Endocrine Abstracts (2014) 36 P88 | DOI: 10.1530/endoabs.36.P88

Severe hypothyroidism developing in an infant with hepatoblastoma and Beckwith-Wiedemann syndrome: could there be a link?

Rebecca Cordingley1, Rachel Cox2, Susan Tomkins3 & Christine P Burren1

1Department of Paediatric Endocrinology, Bristol Royal Hospital for Children, University Hospitals Bristol NHS Foundation Trust, Bristol, UK; 2Department of Paediatric Oncology, Bristol Royal Hospital for Children, University Hospitals Bristol NHS Foundation Trust, Bristol, UK; 3Department of Clinical Genetics, St Michaels Hospital, University Hospitals Bristol NHS Foundation Trust, Bristol, UK.

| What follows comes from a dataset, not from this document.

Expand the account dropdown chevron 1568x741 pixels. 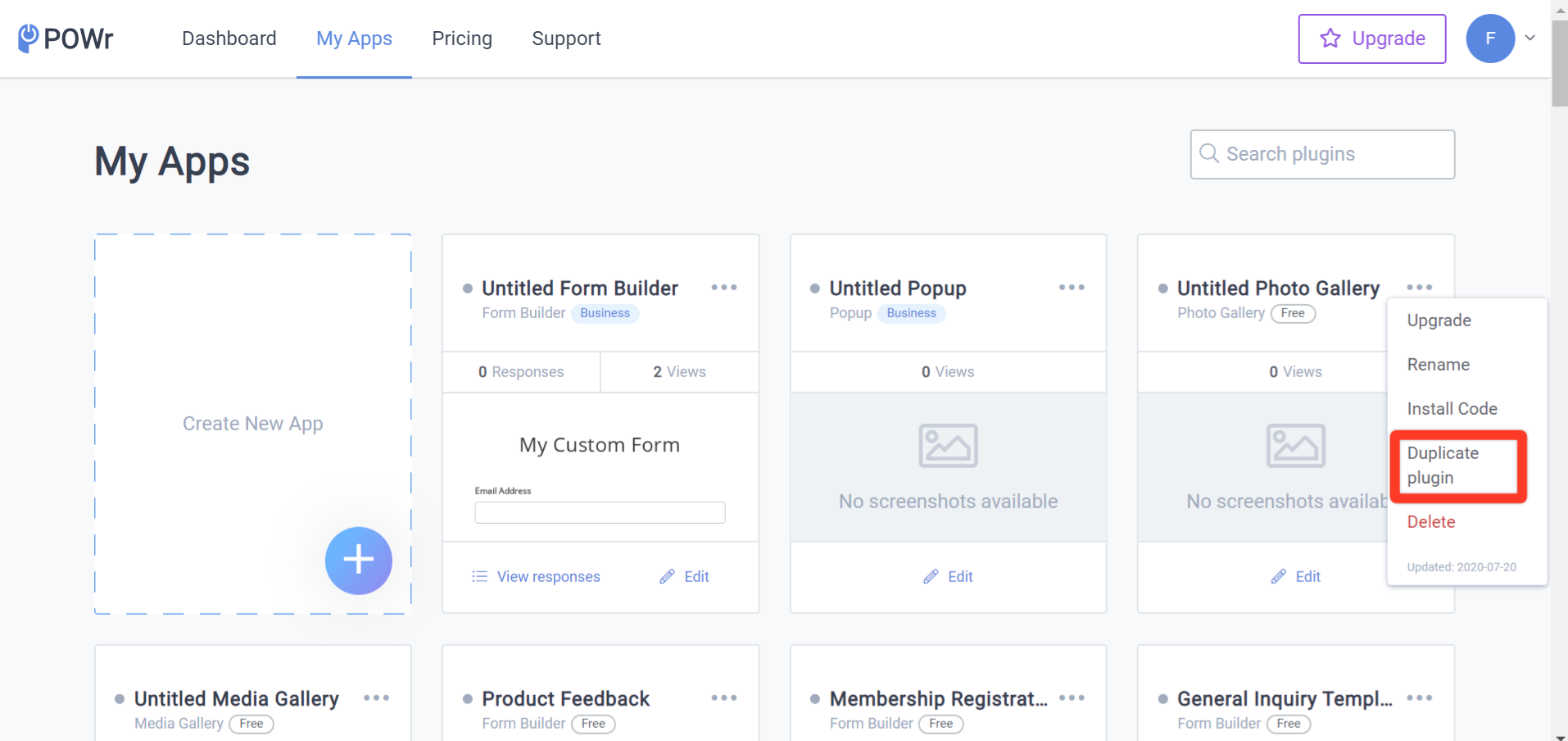pyautogui.click(x=1529, y=38)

Hypothyroidism presents diagnostic challenges when occurring in an extremely unwell infant with hepatoblastoma. This case indicates a possible link between Beckwith–Wiedemann syndrome (BWS) and severe hypothyroidism.

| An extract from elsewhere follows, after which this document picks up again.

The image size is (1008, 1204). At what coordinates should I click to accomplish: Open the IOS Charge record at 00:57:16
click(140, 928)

Antenatally, the baby had polyhydramnios and an abdominal mass. After normal vaginal delivery at 38+4 weeks, examination showed macrosomia (4007 g) small nose, low set ears and inverted V-shaped mouth. Transient hypoglycaemia on day 1 required two glucose boluses, and thereafter resolved. The mass caused abdominal expansion, significant IVC compression and artificial ventilation requirement and Pretext IV hepatoblastoma was diagnosed. Chemotherapy (cisplatin/doxorubicin) was commenced aged 2 weeks but he ultimately required a liver transplant.

At 1 month he developed seizures, paucity of limb movements, abnormal tone and did not fix and follow. EEG showed right sided abnormalities. MRI showed oedema and bilaterally small hippocampi. Array CGH identified a maternally inherited 16p11.2 microduplication (187 kb) most likely of no clinical significance.

Severe hypothyroidism (TSH>100 mU/l, fT4<2.6 pmol/l) was noted at 3 months and thyroxine commenced. Normal Guthrie test was verified and the deterioration in function remains unexplained. Ultrasound showed normal thyroid location and size. No significant iodine exposure had occurred, neither chemotherapeutic agent was known to cause hypothyroidism and he was too young to invoke autoimmunity. Small hippocampi are reported in hypothyroidism, but do not infer aetiology. Hepatoblastoma cannot directly explain onset of hypothyroidism.

The baby died aged 4 months, his course complicated by sepsis, increased ventilation and worsening neurology. Molecular analysis showed significant loss of methylation at ICR2/KvDMR1, confirming a diagnosis of BWS and explaining the hepatoblastoma and hypoglycaemia but not clearly the hypothyroidism.

A tenuous link between BWS and congenital hypothyroidism appears in a small number of reports. Our case is the first reported with non-congenital onset. Additionally, the phenotypic features and severity are atypical for BWS indicating a possible additional genetic mechanism.